Writing clean code is a lot like painting a picture. Most of us know when a picture is painted well or badly. But being able to recognize good art from bad does not mean that we know how to paint. So too being able to recognize clean code from dirty code does not mean that we know how to write clean code!

A programmer who writes clean code is an artist who can take a blank screen through a series of transformations until it is an elegantly coded system.

There are two parts to learning clean code: knowledge and work:

  • You must have knowledge of the principles, patterns, practices, and experience that a craftsman knows.

  • You also have to grind those skills through hard work and practice.

Clean code consists of:

  • Your developer mindset (empathy, craftsmanship, growth mindset, design thinking)

  • Your coding conventions (naming things, refactoring, testing, etc)

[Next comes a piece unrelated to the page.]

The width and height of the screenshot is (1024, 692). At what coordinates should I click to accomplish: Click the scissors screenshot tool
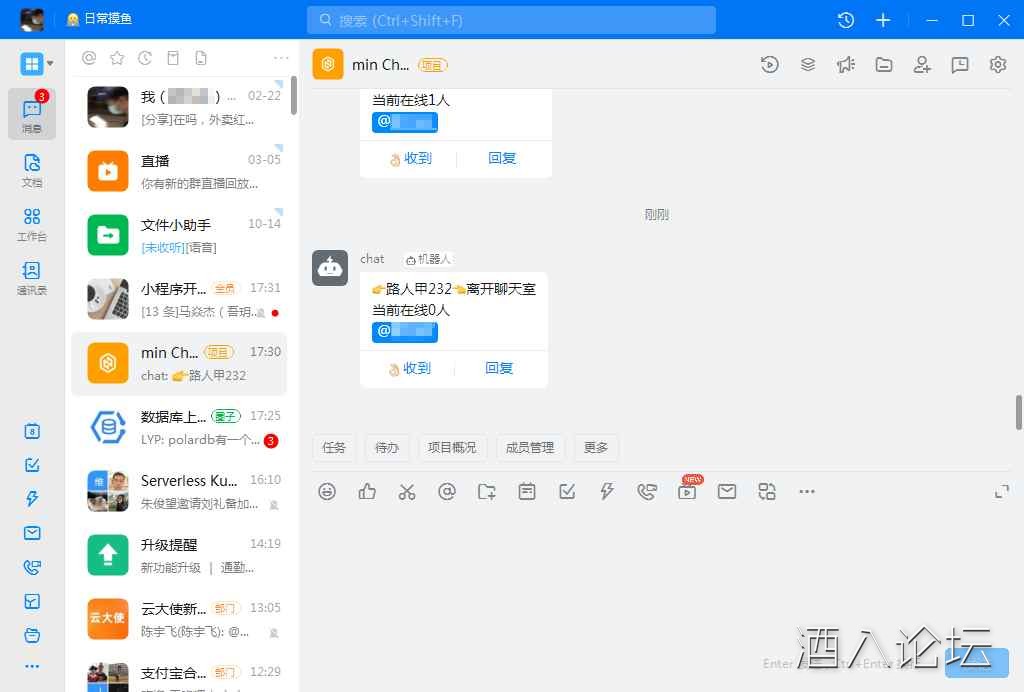click(x=406, y=491)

  • Your skills & knowledge (of patterns, principles, and how to avoid code smells and anti-patterns)

Follow clean code principles

The most important principles to keep our code clean:

  • SOLID*: Single Responsibility Principle (SRP), Open-Closed Principle (OCP), Liskov substitution principle (LSP), Interface Segregation Principle (ISP), and Dependency Inversion Principle (DIP).

    • Design principles, this is a topic in itself but mastering the SRP will already help us in a tremendous way.

  • KISS (Keep It Simple Stupid):

    • Simplicity should be a key goal in design, and unnecessary complexity should be avoided.

    • The question to ask when you're writing code is "can this be written in a simpler way?”

  • DRY (Don't Repeat Yourself):

    • Each piece of knowledge must have a unique, unambiguous, authoritative representation in a system.

    • When the DRY principle is applied successfully, a modification of any single element of a system does not require a change in other logically unrelated elements.

  • YAGNI (You Aren't Gonna Need It):

    • A developer should not add functionality unless deemed necessary.

    • Always implement things when you actually need them, never when you just foresee that you need them.

  • Boy-scout rule: Always leave the code better than you found it.

  • Don't reinvent the wheel: There are already tons of libraries that can help solve our problems so we don't have to do it again.

  • Design Patterns: There are tons of design patterns out there, and some people already resolved our problem.

  • Coding Standards/Conventions: So we don't end up having different codes with different coding styles among our team.